Design process and methodology is not as well-explored as anyone would like. The diligent designer tries to maintain a record of this process, and the intermediate steps that lead to a finished work, but such information is often lost in the growing need to organise and minimise in a busy life. The design student wishes more designers would share, so that they might gain an insight into the magic trick that is design. That ideal of clients who understands design, would like to see the method to a designer’s madness so as to evaluate their true competence and their thought process, which might or might not make them the perfect creative fit for a project.
These are vital reasons for the design process to be more commonly shared, and yet it happens rarely. Often it is because of one of these reasons:
Fear
Many practitioners of any craft are insecure about their abilities and their ownership of ideas. There is also the related fear of losing valuable ideas to unscrupulous peers. Both these fears keep revelations of the design process away from the public eye. In some cases, these are valid concerns, if naive ones.
Snobbery
Crafts inherently encourage some snobbery among their practitioners. There is the need to maintain a mystery about the mechanics of the thing, and also about the people involved. The need to seem more sure and decisive than anyone can truly be also exists, and so process and elimination is hidden, with only hints and flourishes added as background décor and mood imagery in books and other material on design.
Time
The most common reason for a lack of material about the design process is simply the lack of time. Busy designers have less time to get busy collecting, collating and presenting their sketches, their notes and their thought process on a project. Once it’s done, it’s often a rush to move on to the next thing, and then the next without looking back. This explains why so many design portfolios remain untouched and ignored for so long between updates.
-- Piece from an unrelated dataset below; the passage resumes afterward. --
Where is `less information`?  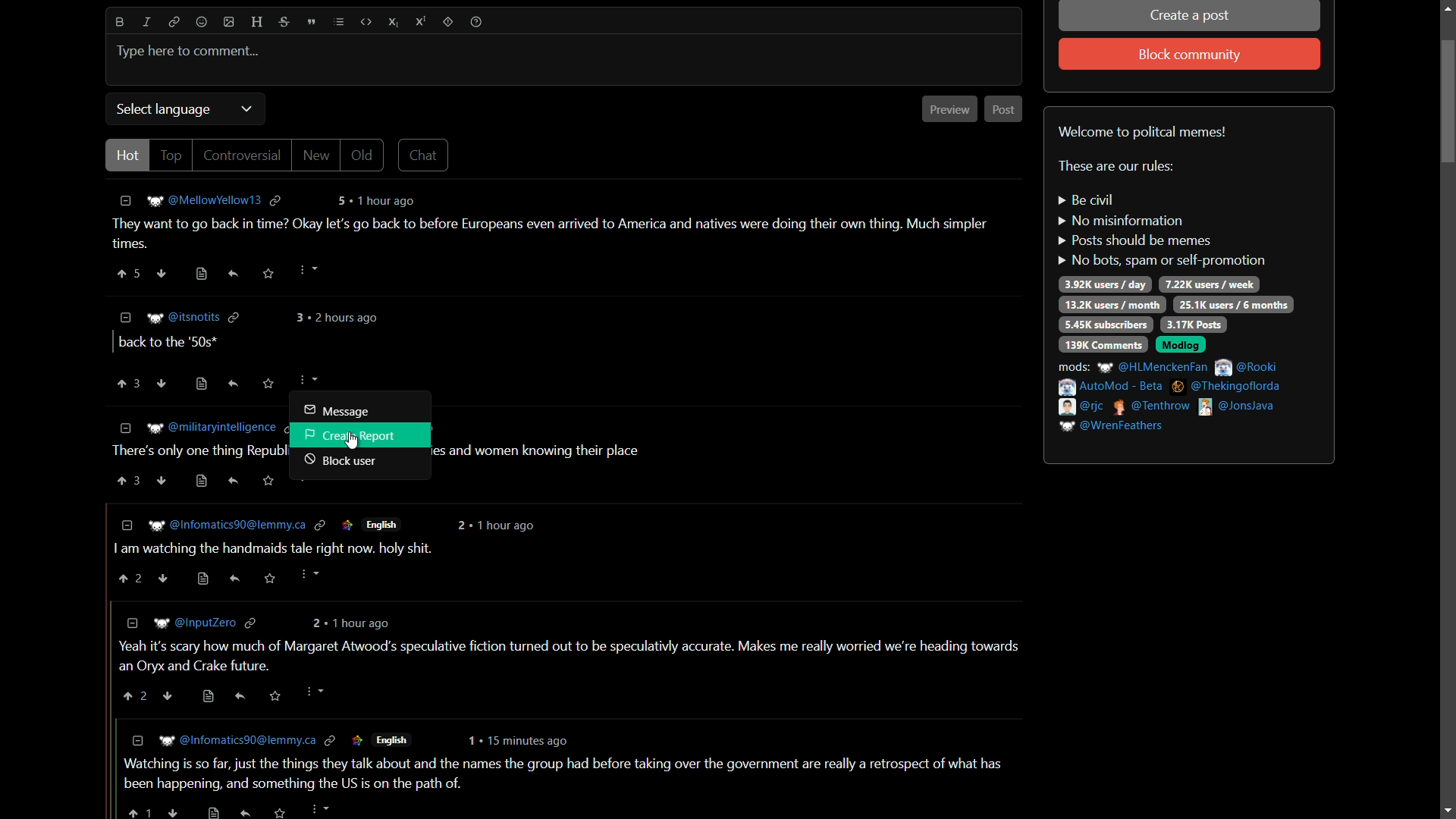 less information is located at coordinates (126, 316).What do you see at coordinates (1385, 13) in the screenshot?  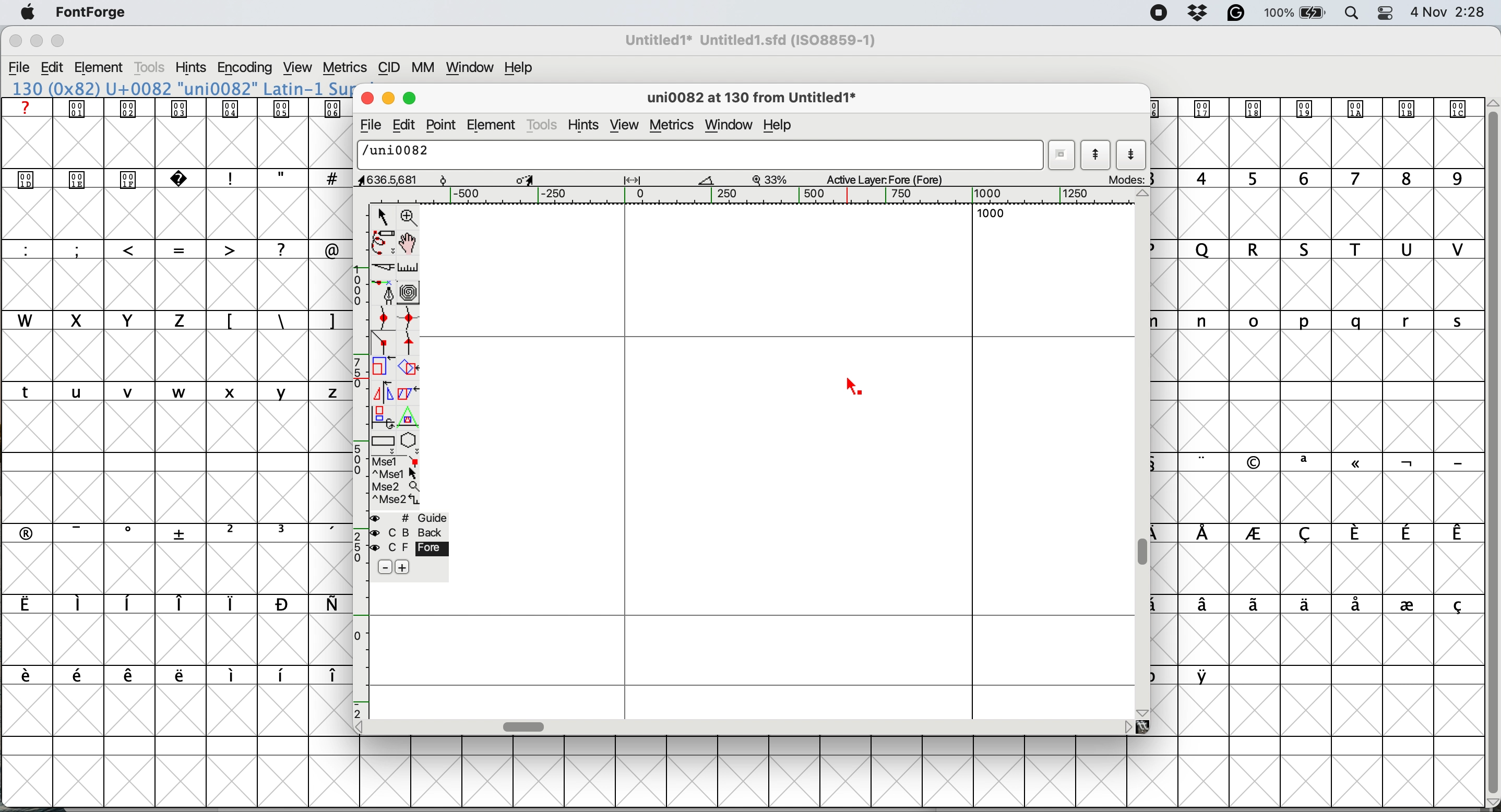 I see `control center` at bounding box center [1385, 13].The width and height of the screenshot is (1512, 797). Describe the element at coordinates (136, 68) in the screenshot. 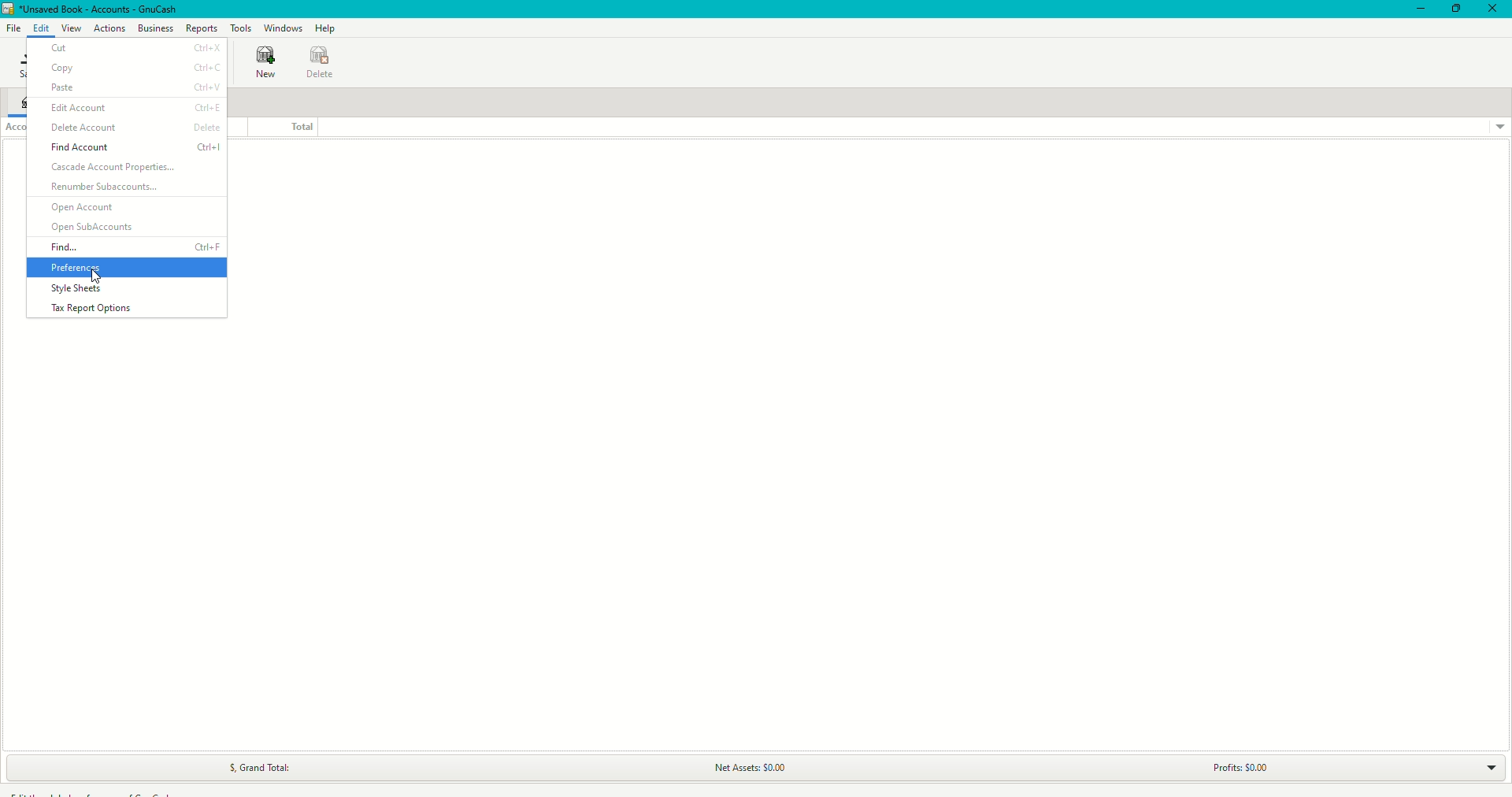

In spite of these challenges, the serious designer must pay attention to this recording and sharing of the design process, for the sake of their peers, for their ideally discerning clients, and for themselves. Some perils of being an active and multi-disciplinary designer are those of limited bandwidth and limited memory. No matter how interested and deeply involved you are in your work, time and new projects make it essential to forget. You forget all the nuances of thought and decision that you took to come to your final results, and often these subtleties are priceless gold not just for the observer, but also for you, for your own similar design decisions in the future.
So process is important, and recording it for future reference is essential at whatever level you are comfortable with. Your candour in sharing these things will only prove your competence and confidence in the field, and you will teach things, and learn things, and be a better designer for it. This blog is an ode to the design process. Everything comes from somewhere, and there are often interesting paths taken before the designed ends are reached. Welcome to Origin of Life.